→ **EXTRACT TO READ**:
━━━━━━━━━━━━━━━━
This gets us to the chart. Like Purchasing, aftersales parts has eight segments. Why can’t we look at each of these segments and evaluate third-party teaming solutions? We are 3/8ths down that journey already. Our oldest and slowest moving parts are generally scrapped and sold to companies like Vintage Parts. Here, we can extend parts coverage to customers and get a marketing allowance if we facilitate a future sale. It is not outsourcing, but it is a clever way to deal with an age old problem. Last week we talked about slow moving parts – these are orphan parts in a purgatory of sorts. It makes sense to collaborate our way to best-in-class here. This might not lead us to outsourcing, but something clever is bound to surface.

What about all those other parts categories that are not bright green? There’s got to be a better way. If Purchasing could break through the core/non-core paradigm shift, why can’t the aftersales supply chain?

The great part of getting older is that you forget things and are not worried about asking why. I have a bunch of why’s that need to be answered:
  1. Why do we think “buildings - warehouses” represent our supply chain segments? Slow moving parts warehouses? PDCs? Break-bulks? Nationals?
  2. Why can’t sales and marketing define our supply chain product segments?
  3. Why do we take an all-or-nothing attitude about 3PLs?
  4. Why can’t we carve out unique segments of our business that might make sense to outsource?
  5. Why don’t 3PLs target market segments in much the same way that we have talked about in the last several blogs?
  6. Why don’t 3PLs look at these segments and collaborate solutions to multiple OEMs, rather than walk away from the business of a single OEM?
  7. Why do 3PLs ask for and get 10 to 15-year contracts?
  8. Why won’t 3PLs step up and contractually sign up for a glide path to best-in-class costs and quality?
  9. Why do we tolerate culture conflict once we have signed with a 3PL? Why don’t we integrate cultures, goals, rewards, recognition, and recriminations?
  10. Why don’t 3PLs always get us to best-in-class? Why do we sometimes settle for a move from bad to merely OK?
First movers answer these sorts of questions and come up with clever solutions. Ford did it with DPA. Mopar did it with their terms and conditions. GM did it years ago with their ground-breaking Schneider Logistics contract. CAT did it with inventing the 3PL segment in motor vehicle parts.

Who’s going to be the first mover in this next stage of supply chain evolution?

Wednesday, March 3, 2010

Slow-Moving Parts – They Define Our Industry

Slow moving parts are a vital part of the motor-vehicle industry. This fact sets the motor-vehicle industry apart from other high-capital-cost consumer-goods industries. Take, for example, a company that sells $1,000 dishwashers. Dishwashers fit into a standard 24” hole under your kitchen counters and last about 5-7 years. They run perfectly and, after about 5-7 years, they break. A technician comes to your house for $85 an hour and tells you that you need a new part that costs $300 and that it will take a week to come in. The guy says he’ll be back to fix the machine while your eyeballs lift up to your brain as you calculate “many-x hours times $85 an hour plus many-Y days I’ve got to wash the dishes by hand.” Like Spock, you make the logical conclusion to junk it and get a new one.
━━━━━━━━━━━━━━━━
→ **WRITTEN INSTRUCTION 1**: Substitute "Display size" for "Screen dimensions" throughout the screen grounding entries, reproducing those lines otherwise unchanged and leaving out the pictures.
These entries have no connection to the supply chain blog text.

(Rows from a dataset for screen grounding)
━━━━━━━━━━━━━━━━
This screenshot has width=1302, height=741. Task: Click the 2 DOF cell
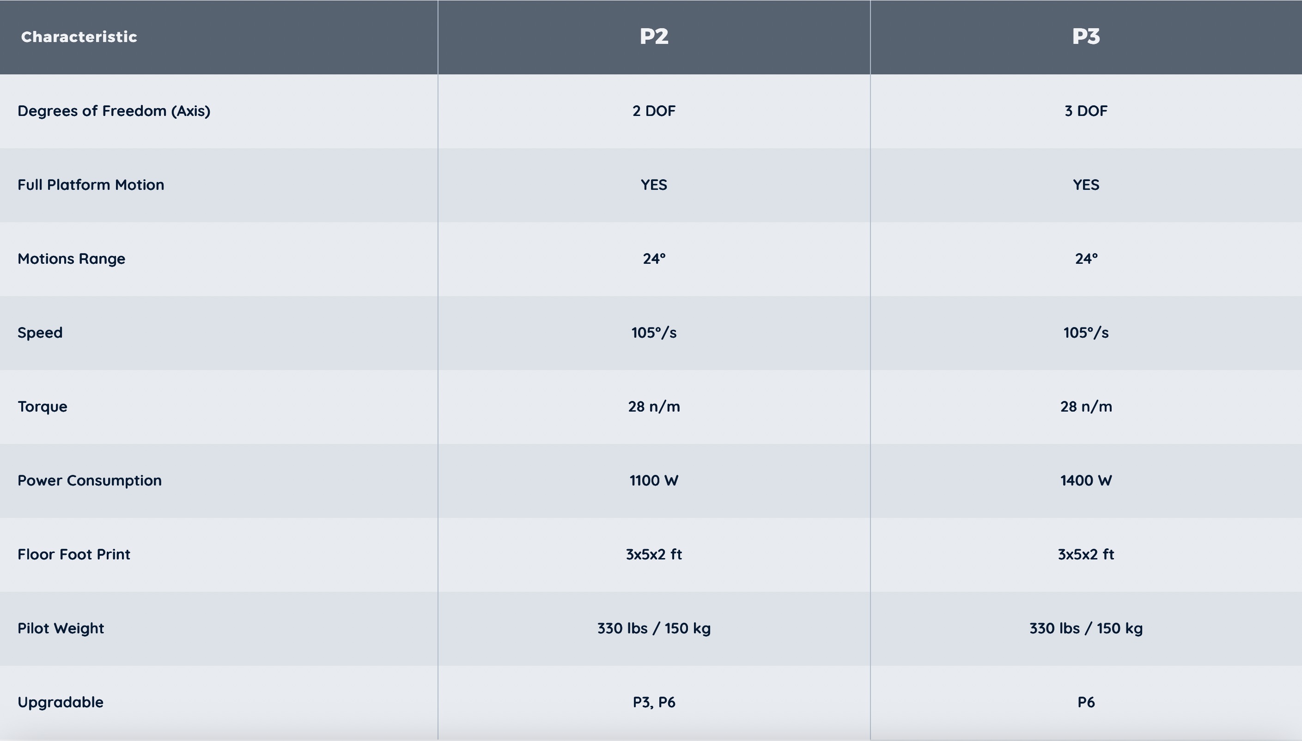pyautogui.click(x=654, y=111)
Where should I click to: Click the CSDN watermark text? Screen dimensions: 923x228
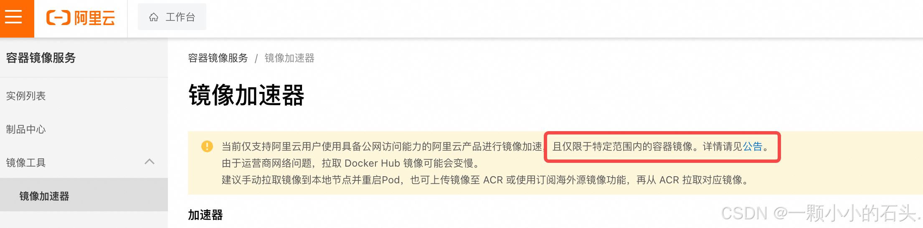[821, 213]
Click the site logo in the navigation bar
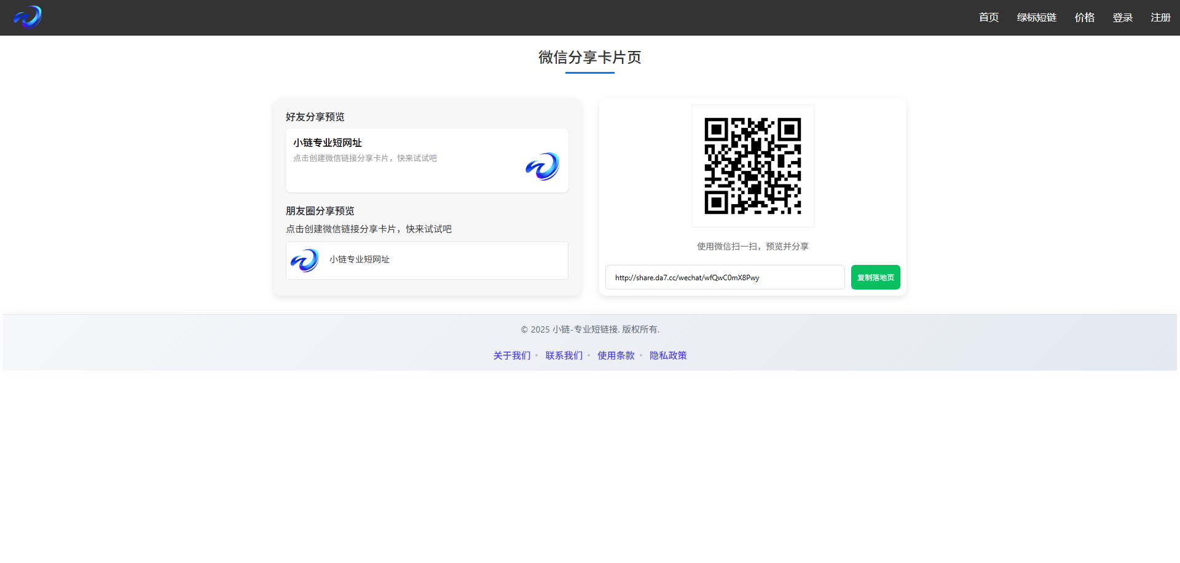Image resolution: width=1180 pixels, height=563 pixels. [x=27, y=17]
━━━━━━━━━━━━━━━━
→ **WRITTEN INSTRUCTION 2**: Return everything in the supply chain blog text from "7. Why do 3PLs" down to "costs and quality?", word for word.

→ **TASK ANSWER 1**:
This screenshot has width=1302, height=741. Task: Click the 2 DOF cell
pyautogui.click(x=654, y=111)
Where should I click to: Click the CSDN watermark text? Display size: 923x228
[821, 213]
Click the site logo in the navigation bar
Image resolution: width=1180 pixels, height=563 pixels. [x=27, y=17]

→ **TASK ANSWER 2**:
7. Why do 3PLs ask for and get 10 to 15-year contracts?
  8. Why won’t 3PLs step up and contractually sign up for a glide path to best-in-class costs and quality?